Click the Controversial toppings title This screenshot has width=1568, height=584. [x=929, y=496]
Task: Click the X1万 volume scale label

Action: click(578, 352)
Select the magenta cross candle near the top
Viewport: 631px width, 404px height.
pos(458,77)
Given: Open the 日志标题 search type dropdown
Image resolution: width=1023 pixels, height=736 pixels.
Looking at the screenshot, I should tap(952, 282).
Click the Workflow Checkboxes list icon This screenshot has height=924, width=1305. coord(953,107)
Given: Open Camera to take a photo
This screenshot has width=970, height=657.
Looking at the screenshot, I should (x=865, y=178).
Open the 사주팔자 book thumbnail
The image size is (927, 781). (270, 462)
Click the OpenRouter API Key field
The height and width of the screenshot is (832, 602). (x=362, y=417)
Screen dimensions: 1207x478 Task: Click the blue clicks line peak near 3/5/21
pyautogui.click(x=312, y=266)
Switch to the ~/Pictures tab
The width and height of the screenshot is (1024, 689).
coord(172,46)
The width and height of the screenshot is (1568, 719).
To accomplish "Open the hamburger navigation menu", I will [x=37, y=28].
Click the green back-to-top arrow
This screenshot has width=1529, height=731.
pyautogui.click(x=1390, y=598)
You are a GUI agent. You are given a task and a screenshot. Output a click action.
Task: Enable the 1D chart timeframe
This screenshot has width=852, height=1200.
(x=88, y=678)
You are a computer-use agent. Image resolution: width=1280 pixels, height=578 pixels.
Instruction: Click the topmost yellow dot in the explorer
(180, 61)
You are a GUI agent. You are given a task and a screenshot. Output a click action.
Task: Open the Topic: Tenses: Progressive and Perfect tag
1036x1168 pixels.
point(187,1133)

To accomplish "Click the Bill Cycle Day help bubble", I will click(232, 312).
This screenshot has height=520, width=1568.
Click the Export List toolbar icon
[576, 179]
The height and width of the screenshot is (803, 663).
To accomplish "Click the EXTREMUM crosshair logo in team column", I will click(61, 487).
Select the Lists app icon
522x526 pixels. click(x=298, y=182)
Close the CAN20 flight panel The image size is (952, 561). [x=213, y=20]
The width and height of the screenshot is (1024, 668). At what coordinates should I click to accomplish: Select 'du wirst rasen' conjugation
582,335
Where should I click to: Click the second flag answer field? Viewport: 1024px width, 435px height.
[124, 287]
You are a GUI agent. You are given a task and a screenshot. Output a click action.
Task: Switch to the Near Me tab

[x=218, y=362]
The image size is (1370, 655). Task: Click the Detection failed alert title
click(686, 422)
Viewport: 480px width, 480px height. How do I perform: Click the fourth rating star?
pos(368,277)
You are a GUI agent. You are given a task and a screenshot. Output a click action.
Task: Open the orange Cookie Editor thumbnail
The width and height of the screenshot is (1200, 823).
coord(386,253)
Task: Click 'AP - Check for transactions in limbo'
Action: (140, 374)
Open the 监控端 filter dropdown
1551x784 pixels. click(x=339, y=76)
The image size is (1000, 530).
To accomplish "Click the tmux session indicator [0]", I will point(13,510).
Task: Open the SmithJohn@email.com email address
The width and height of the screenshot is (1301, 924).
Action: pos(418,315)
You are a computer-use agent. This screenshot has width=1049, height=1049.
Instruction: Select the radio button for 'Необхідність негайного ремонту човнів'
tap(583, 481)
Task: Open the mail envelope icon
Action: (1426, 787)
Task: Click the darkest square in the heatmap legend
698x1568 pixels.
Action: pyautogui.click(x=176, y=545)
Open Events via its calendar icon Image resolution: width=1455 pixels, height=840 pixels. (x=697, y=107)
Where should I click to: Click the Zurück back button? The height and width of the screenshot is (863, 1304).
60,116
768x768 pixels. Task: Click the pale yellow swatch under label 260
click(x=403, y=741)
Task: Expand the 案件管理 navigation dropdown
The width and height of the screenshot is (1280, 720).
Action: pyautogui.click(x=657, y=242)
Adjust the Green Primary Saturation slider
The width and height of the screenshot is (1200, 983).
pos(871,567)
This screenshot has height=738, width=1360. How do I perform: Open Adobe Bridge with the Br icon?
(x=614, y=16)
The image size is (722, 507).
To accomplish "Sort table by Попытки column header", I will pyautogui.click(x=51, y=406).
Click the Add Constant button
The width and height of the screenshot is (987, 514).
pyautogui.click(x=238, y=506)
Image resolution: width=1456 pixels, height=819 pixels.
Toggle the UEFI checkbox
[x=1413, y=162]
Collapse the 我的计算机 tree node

--------------------

__WHAT THE TASK REQUIRES__
Print exactly, and only, the lines beginning at the top of the listing and ending at the line with "Given: Open Camera to take a photo".

__RESULT OF THIS TASK__
Click the Controversial toppings title This screenshot has width=1568, height=584. [x=929, y=496]
Task: Click the X1万 volume scale label

Action: click(578, 352)
Select the magenta cross candle near the top
Viewport: 631px width, 404px height.
pos(458,77)
Given: Open the 日志标题 search type dropdown
Image resolution: width=1023 pixels, height=736 pixels.
Looking at the screenshot, I should tap(952, 282).
Click the Workflow Checkboxes list icon This screenshot has height=924, width=1305. coord(953,107)
Given: Open Camera to take a photo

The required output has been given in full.